Today, Wilson says she is resigned to the capricious nature of the sisterhood. Her argument is that women are people and therefore no more or less likely to be supportive of each other. “To expect them all to be supporting each other is kind of unrealistic.” Part of the reason she is perplexed by cosmetic surgery is that it’s a mixed message: “selling empowerment” by telling women to change themselves. So, no, she doesn’t like it. But the cycle of ingrained misogyny repeats partly because women are “trained to judge. Trained to be in groups. I’m amazed how, as we grow up and go into adult environments, so much of it still feels like a school playground with the popular group or whatever.”
Two days after our interview, I watch Wilson on stage at the Southbank Centre. She’s one of three actors performing a reading from the writer Max Porter’s latest work, Shy. It’s interesting, not least because Shy is a 16-year-old boy living in 1995 and the book is written in the 167bpm rhythm of a drum’n’bass track. Afterwards, in an animated interview – the two are friends – Wilson asks Porter: “When are you going to write a fucked-up female?” It’s an exchange of weighty ideas about form, stretching language and energising storytelling, and also light teasing (Porter reveals that Wilson recorded a chunk of her Audible of Virginia Woolf’s To the Lighthouse in the loo).

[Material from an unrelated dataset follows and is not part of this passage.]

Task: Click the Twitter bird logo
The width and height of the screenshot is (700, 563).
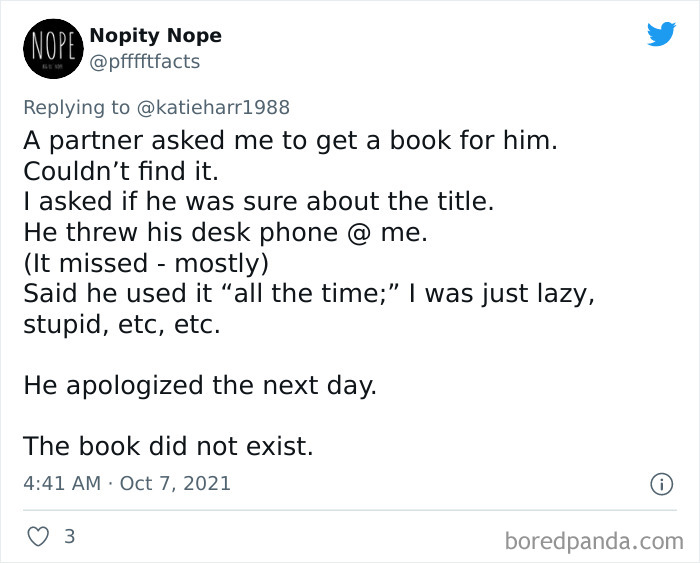Action: pyautogui.click(x=661, y=34)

This is her safe environment, among artists who challenge. I’m not surprised that Katharine Hepburn – who won Oscars, but “paid no heed to the awards system” – is one of Wilson’s heroines. “I love her. What a legend.” She didn’t play the Hollywood game? “No. And I’m useless at playing the game. I don’t want to play the game. Like, what game? What does that even mean? That’s my answer. I can’t. I physically can’t.”
• The Second Woman is at the Young Vic, London, Friday 19 May, 4pm. Tickets are available on the door only.